Canada's cities can be less ugly
Admit it, our cities are hideous. Our homes may be nice, along with the occasional building and some of the parks. But generally speaking, the roads, buildings and parking lots are horrible. And you know, cities didn't have to look like this. The other day I happened to glimpse Parliament Hill from across the river, through glorious autumn trees, with the Peace Tower floating above the trees like a medieval church spire greeting a weary traveller. Only an ugly utilitarian concrete bridge spoiled the view. But get up close and, with a few exceptions, the buildings are bad and the roads are worse. Brutal cement everywhere. Millions of people flock to medieval Italian sites every year. But no one would visit the ruins of modern Ottawa. So why do we put up with it?
I confess that for a long time I didn't give it much thought. Years ago, Tom Wolfe's From Bauhaus to Our House left me with an allergic reaction to the aggressively featureless glass-and-steel "Yale Box." But by and large I simply assumed that what you see in the modern urban landscape is, regrettably, what buildings and roads look like.
In one sense of course, it is true; they do look like that. Aside from a few exceptional, mostly older landmarks like New York's Chrysler Building or Columbus, Ohio's Levesque Building (both in Ghostbusters Art Deco style) most buildings in most cities aren't worth looking at. But remember, our cities have taken their present form in less than a century, and our suburbs half a century, during a period of unlovely but economical standardization and also of deliberately offensive modernism in art, including architecture and design.

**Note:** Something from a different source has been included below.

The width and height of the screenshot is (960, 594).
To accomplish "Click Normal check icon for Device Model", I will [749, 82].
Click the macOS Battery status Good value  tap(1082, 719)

We tolerate it partly because we're so used to it. Also, it is a curious fact that, although architecture profoundly shapes our lives, people generally don't have much of an opinion on it, beyond knowing what type of house they'd live in if they could afford it. Folks react, not always favourably, to "If you want to play in Texas, you've got to have a fiddle in the band." But how many people have views on cornices? Or avenues? I was an adult before I learned that what distinguishes an avenue from a mere road or street is that it is lined with majestic trees.
At least, it once did. Carling Avenue is just another ugly city street. But wait a minute. Roman roads weren't horrible. True, 18th-century English roads were frequently so bad you'd be hurled from your carriage and drowned by the same pothole. But even then they weren't ugly and, as a rule, the better they worked the better they looked. Whereas our highways and parking lots look as if they were designed by Saruman on a bad day.
It didn't have to be this way. And rereading Wolfe recently got me thinking: OK, what should a building look like? And then, more fundamentally: What could a building look like? Architects may insist that the "Yale Box" is the only affordable way to build a big building, but I kept wondering how much of what I see around me is really dictated by structural or cost constraints, and how much by the fact that for three generations schools of architecture have resolutely closed their minds and doors to anyone who thinks buildings should look nice.
Then in last week's Citizen Sarah Jennings quoted Christopher Alexander's The Phenomenon of Life that "The ugliness which has been created in the cities of the world ... the banality of 20th-century buildings, streets and parking lots have overwhelmed the earth." And now I see it everywhere.
For instance, a newspaper account of the federal government's plan to sell off real estate to pay for the new health-care deal (not that there's a funding crisis) quoted award-winning architect Ron Keenberg dismissing most federal-government buildings as "common drivel ... the beige fabric of our cities."
Or consider the condominium complex going up at Sussex and Rideau. It's a key piece of downtown real estate, right next to several of Ottawa's few true heritage buildings, all in some sense medievally inspired (Parliament most successfully; I find the Château Laurier a bit Disney). So what do these surroundings inspire? Right. Nothing anyone would photograph.
Perhaps we have more pressing problems, like the fact that the next generation will take for granted weeds sprouting on the meridians and in the curbs. (Remember when grass growing in the streets was a sign of decay, not progress?) But a society as wealthy as ours could afford nice architecture as well as lawn mowers.
There are a thousand aspects to making urban areas livable, from mixing urban and rural to green roofs to making bridges more decorative. But it all starts with discarding the assumption that it is necessary to live in cities that look horrible. It didn't have to be this way, and it doesn't have to go on this way.